--- WHAT YOU ARE ASKED TO DO ---
Work through the data line by line, gathering every line that has the word "level".
■ ■ ■ ■
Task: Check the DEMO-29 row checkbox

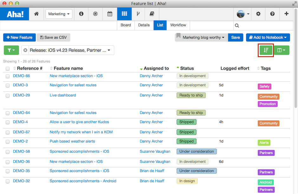Action: click(x=7, y=95)
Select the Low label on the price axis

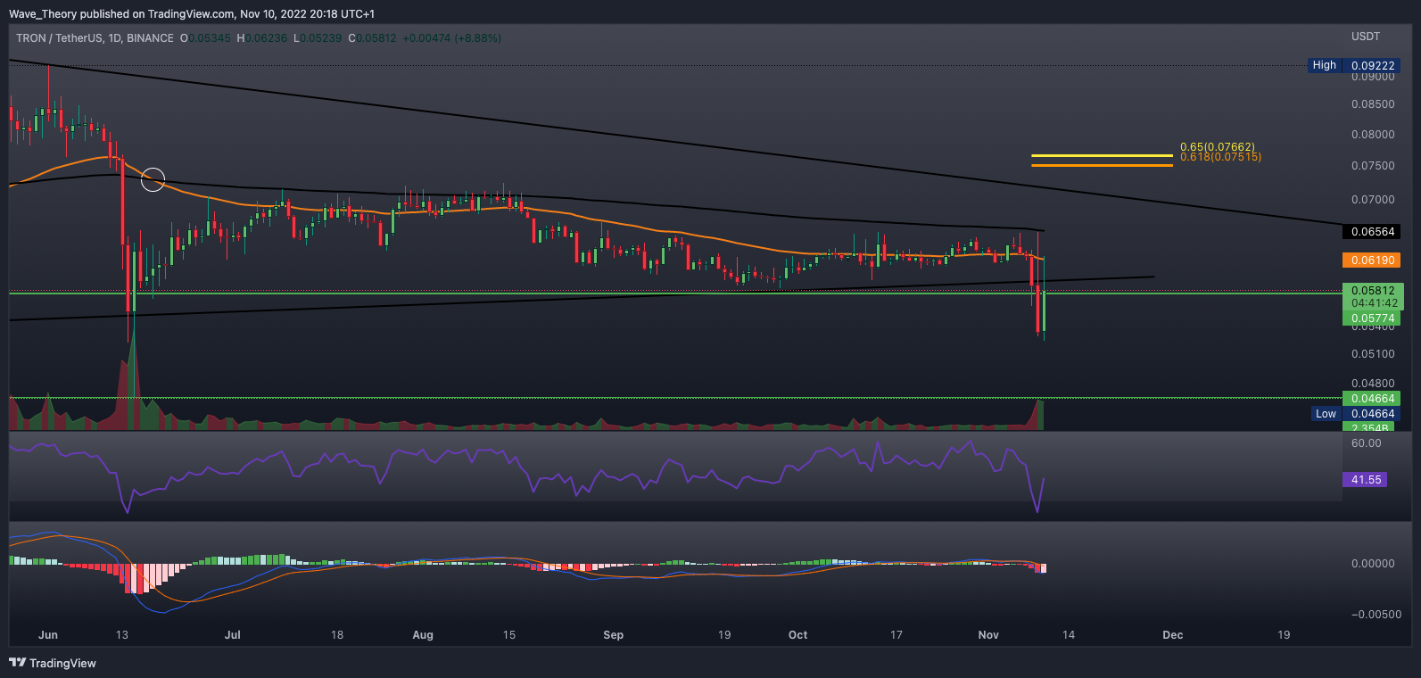(1326, 413)
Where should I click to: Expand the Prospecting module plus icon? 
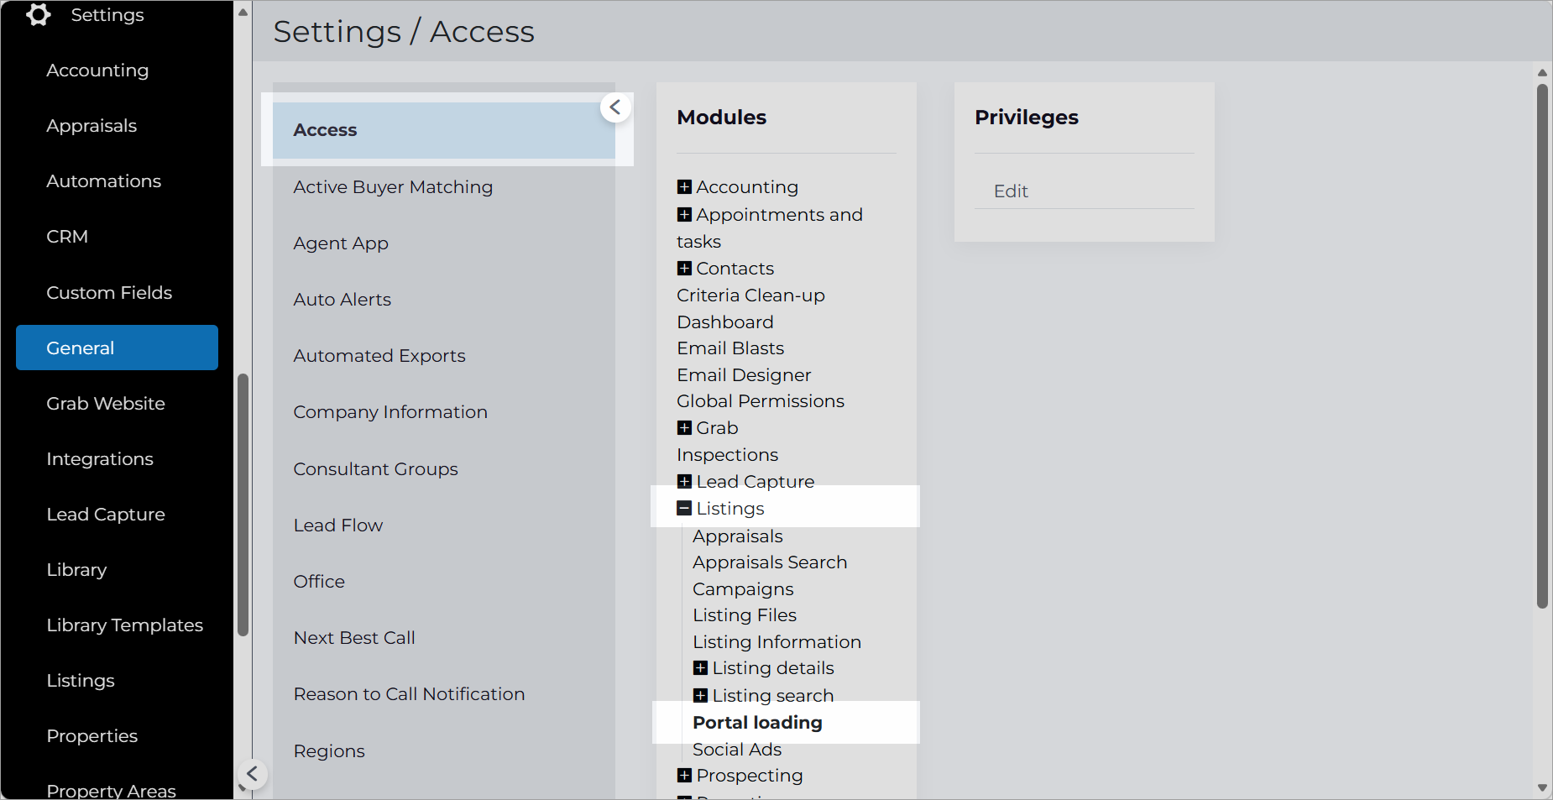point(684,776)
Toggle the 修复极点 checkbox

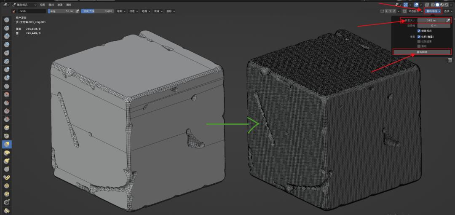pos(419,31)
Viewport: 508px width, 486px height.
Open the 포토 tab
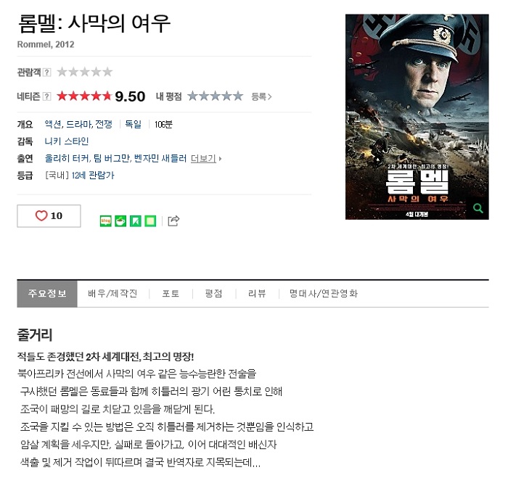[x=171, y=294]
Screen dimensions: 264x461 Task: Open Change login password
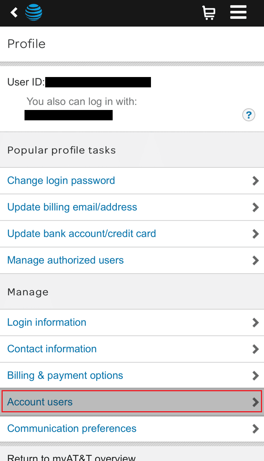[61, 180]
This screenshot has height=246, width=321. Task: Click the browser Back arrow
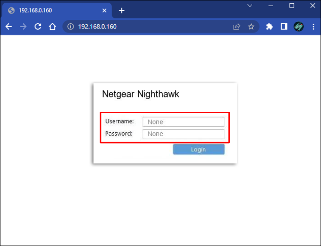pos(8,27)
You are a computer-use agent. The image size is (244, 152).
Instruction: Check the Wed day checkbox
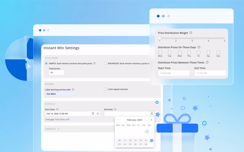click(180, 52)
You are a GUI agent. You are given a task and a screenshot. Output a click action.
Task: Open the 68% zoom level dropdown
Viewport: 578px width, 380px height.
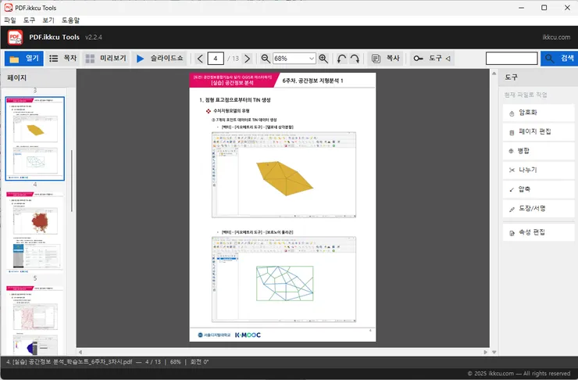(x=294, y=59)
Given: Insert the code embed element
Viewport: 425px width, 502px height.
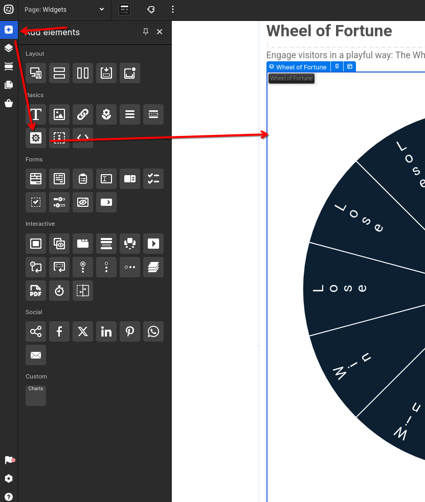Looking at the screenshot, I should coord(83,138).
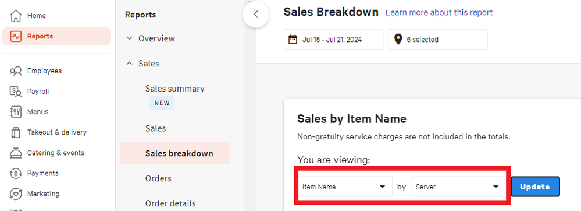Click the Catering & events bell icon

pyautogui.click(x=16, y=153)
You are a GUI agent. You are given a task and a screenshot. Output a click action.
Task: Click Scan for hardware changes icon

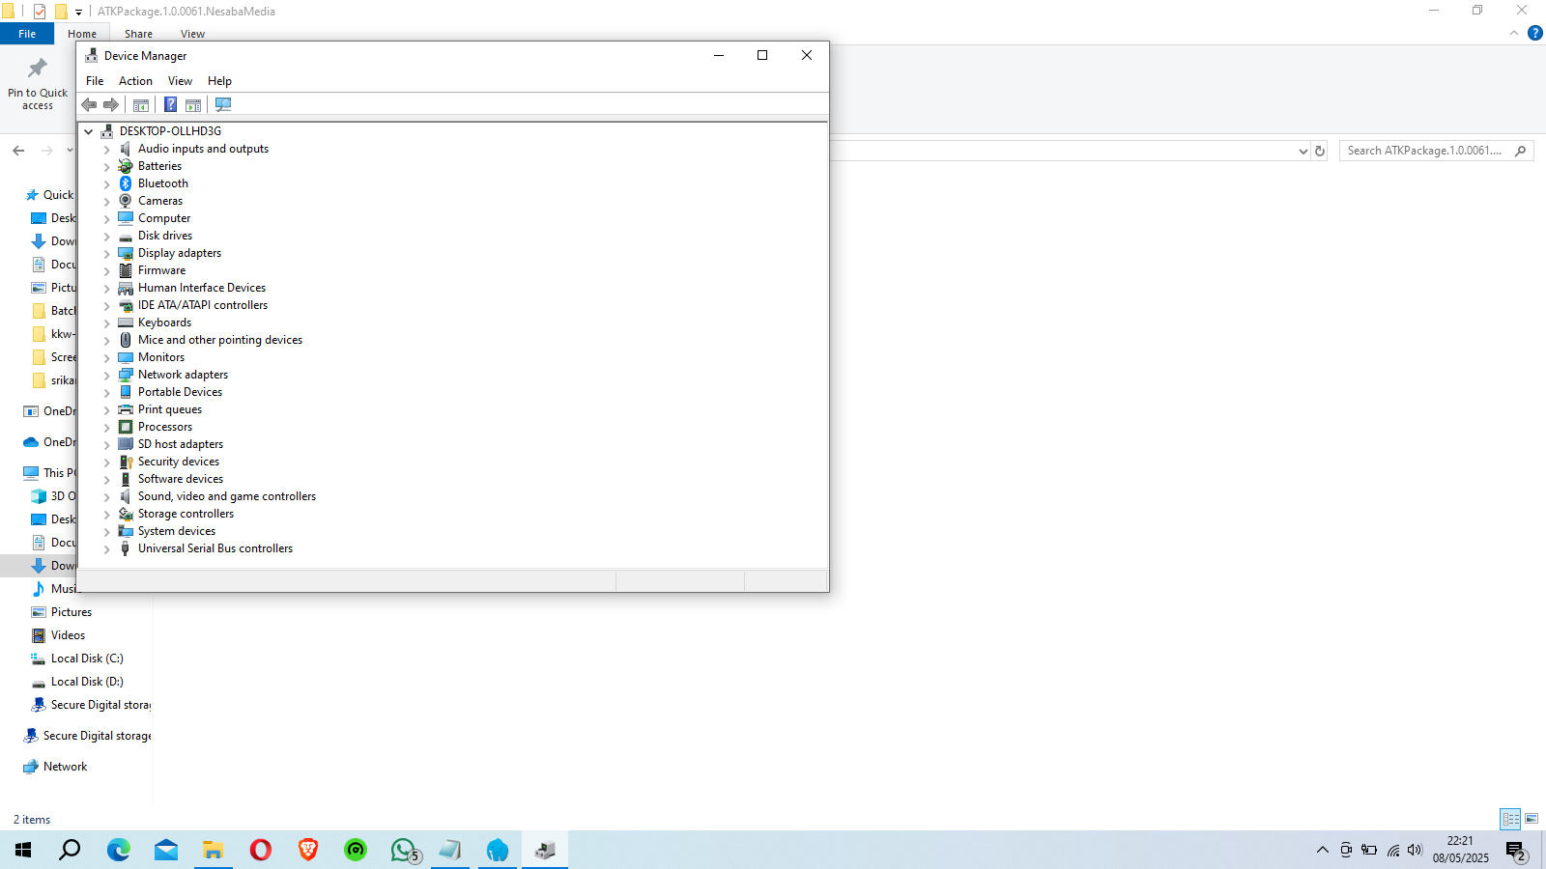223,104
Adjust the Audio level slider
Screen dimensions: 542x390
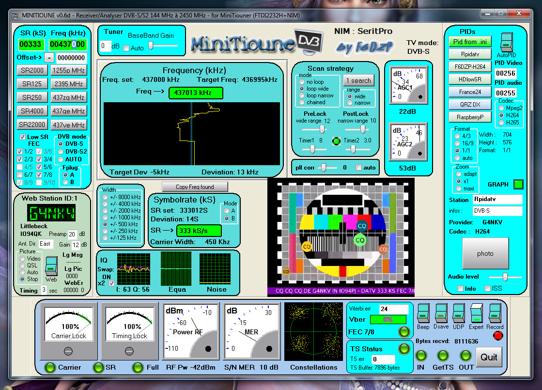click(505, 277)
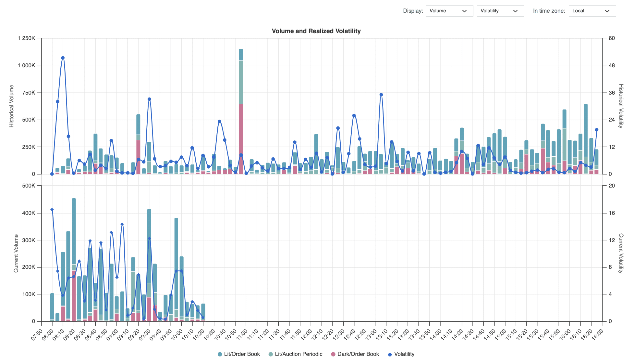Open the Volatility display dropdown
The width and height of the screenshot is (634, 364).
click(x=500, y=11)
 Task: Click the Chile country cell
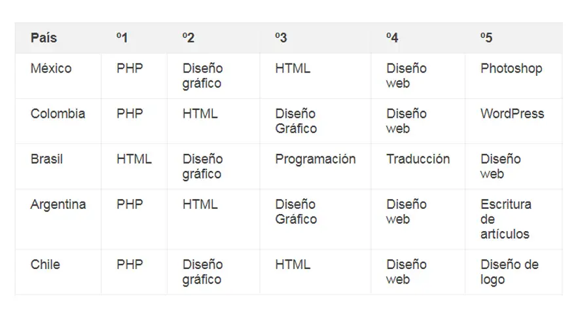pos(45,264)
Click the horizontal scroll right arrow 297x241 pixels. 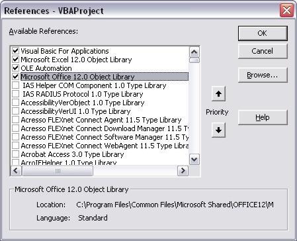pyautogui.click(x=183, y=171)
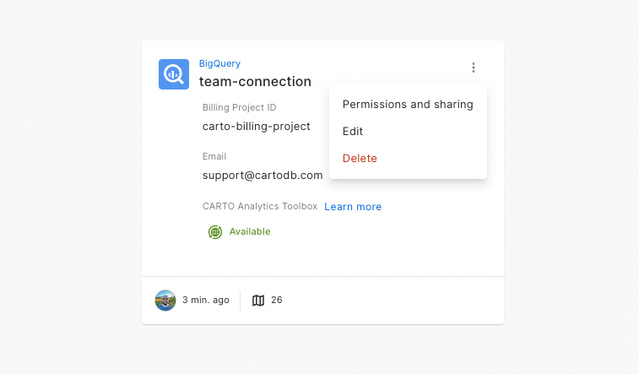639x374 pixels.
Task: Click the Email field label
Action: pyautogui.click(x=214, y=156)
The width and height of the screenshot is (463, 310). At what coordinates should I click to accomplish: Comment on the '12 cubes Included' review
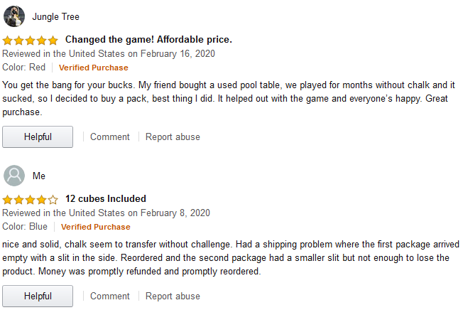pos(110,296)
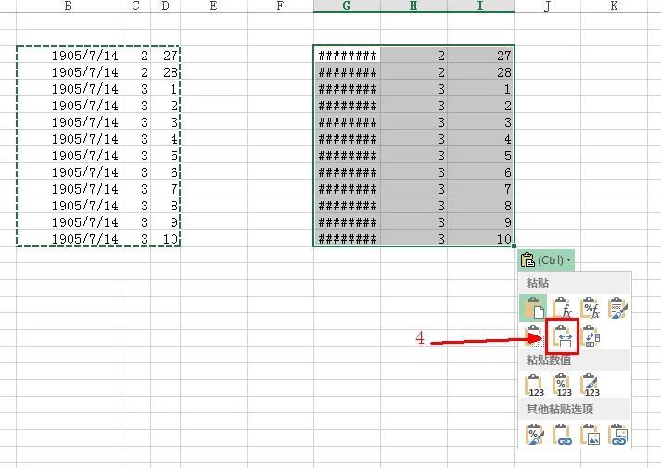Choose the paste Formulas (fx) option
Viewport: 661px width, 468px height.
click(562, 308)
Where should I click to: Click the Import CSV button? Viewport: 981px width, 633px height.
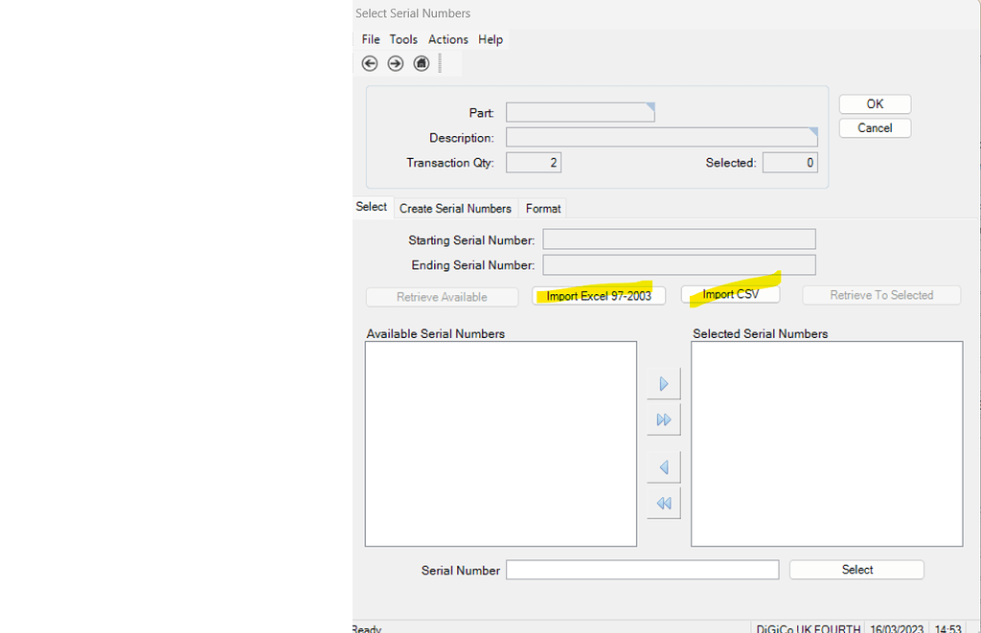[730, 294]
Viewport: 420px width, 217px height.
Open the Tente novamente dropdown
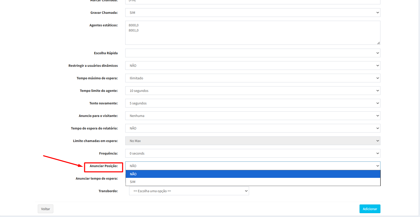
■ ■ ■ ■
--- YOUR RESPONSE ---
Task: Open the 68% zoom level dropdown
Adjust the Audio level slider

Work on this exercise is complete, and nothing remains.